What is required:
Would you give all of the records again, exactly as they read?

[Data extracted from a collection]
- - -

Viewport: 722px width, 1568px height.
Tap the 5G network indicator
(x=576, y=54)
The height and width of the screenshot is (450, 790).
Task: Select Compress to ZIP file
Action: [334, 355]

- - -

Response:
Viewport: 722px width, 1568px height.
Tap the 5G network indicator
(x=576, y=54)
The height and width of the screenshot is (450, 790).
Task: Select Compress to ZIP file
Action: [334, 355]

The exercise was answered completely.